In [111]:
# Import necessary libraries
import pandas as pd
import numpy as np
import nltk
# Download required NLTK resources
nltk.download("stopwords")  # Stopwords for text processing
nltk.download('averaged_perceptron_tagger')  # POS tagger
nltk.download('punkt')  # Tokenizer

# Import tqdm for progress tracking
from tqdm.auto import tqdm


[nltk_data] Downloading package stopwords to /root/nltk_data...
[nltk_data]   Package stopwords is already up-to-date!
[nltk_data] Downloading package averaged_perceptron_tagger to
[nltk_data]     /root/nltk_data...
[nltk_data]   Package averaged_perceptron_tagger is already up-to-
[nltk_data]       date!
[nltk_data] Downloading package punkt to /root/nltk_data...
[nltk_data]   Package punkt is already up-to-date!


In [118]:
# Function to prepare an embedding map from GloVe vectors
def prepare_embedding_map(embedding_name):
    embedding_index = {}

    # Open the corresponding GloVe file based on the embedding name
    if embedding_name == 'glove50':
        f = open("/content/glove_models/glove.6B.50d.txt")
    elif embedding_name == 'glove100':
        f = open("/content/glove_models/glove.6B.100d.txt")

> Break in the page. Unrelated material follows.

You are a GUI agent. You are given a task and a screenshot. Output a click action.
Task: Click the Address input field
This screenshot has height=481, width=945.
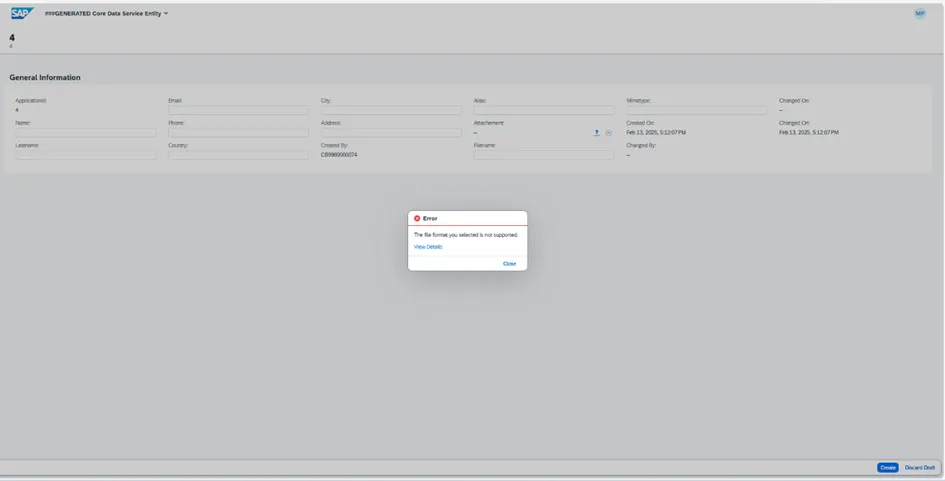pos(391,132)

    # Read the embeddings and store them in a dictionary
    for line in tqdm(f):
        values = line.split()
        word = values[0]
        coef = np.array(values[1:], dtype="float")
        embedding_index[word] = coef

    f.close()
    return embedding_index


In [119]:
# Load word embeddings and filter nouns
word_to_vec_map = prepare_embedding_map("glove100")
print(len(word_to_vec_map))

try:
    # Attempt to get words from the embedding map's vocabulary
    words = word_to_vec_map.vocab.keys()
    stopword = set(stopwords.words("english"))

    # Filter out stopwords
    words = [w for w in words if w.lower() not in stopword]
    tokens = nltk.word_tokenize(" ".join(words))
    pos_tagged = nltk.pos_tag(tokens)

    # Extract nouns from the tokens
    nouns = [w for w, pos in pos_tagged if pos.startswith("N")]
    print(len(words), len(nouns))

    print(len(list(word_to_vec_map.vocab.keys())), 'Vectors Found')

except:
    # Fallback in case of an AttributeError (if the vocab attribute does not exist)
    words = word_to_vec_map.keys()
    stopword = set(stopwords.words("english"))

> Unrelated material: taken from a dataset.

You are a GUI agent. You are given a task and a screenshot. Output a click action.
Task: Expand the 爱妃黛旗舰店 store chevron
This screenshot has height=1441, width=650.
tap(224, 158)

    # Filter out stopwords
    words = [w for w in words if w.lower() not in stopword]
    tokens = nltk.word_tokenize(" ".join(words))
    pos_tagged = nltk.pos_tag(tokens)

    # Extract nouns from the tokens
    nouns = [w for w, pos in pos_tagged if pos.startswith("N")]
    print(len(words), len(nouns))
    print(len(list(word_to_vec_map.keys())), 'Vectors Found')


0it [00:00, ?it/s]

400000
399851 210076
400000 Vectors Found


In [120]:
len(words),len(nouns),nouns[0]

(399851, 210076, 'year')

In [121]:
### Cosine Similarity Calculation
# Cosine Similarity: CosineSim(u, v) = (u.v) / (||u|| ||v||) = cos(θ)

def cosine_similarity(u, v):
    # Calculate the dot product of u and v
    dot_prod = np.dot(u, v)

    # Calculate the norms (lengths) of u and v
    norm_u = np.sqrt(np.sum(u**2))
    norm_v = np.sqrt(np.sum(v**2))

    # Compute cosine similarity
    distance = dot_prod / (norm_u * norm_v)

    return distance


In [122]:
### Cosine Similarity Analysis for Word Pairs

# Retrieve word vectors from the embedding map
father = word_to_vec_map["father"]
mother = word_to_vec_map["mother"]

basket = word_to_vec_map["basket"]
dog = word_to_vec_map["dog"]

france = word_to_vec_map["france"]
italy = word_to_vec_map["italy"]
paris = word_to_vec_map["paris"]
rome = word_to_vec_map["rome"]

# Calculate and print cosine similarities
print(f"Cosine similarity (father, mother): {cosine_similarity(father, mother)}")
print(f"Cosine similarity (basket, dog): {cosine_similarity(basket, dog)}")
print(f"Cosine similarity (france-paris, italy-rome): {cosine_similarity(france - paris, italy - rome)}")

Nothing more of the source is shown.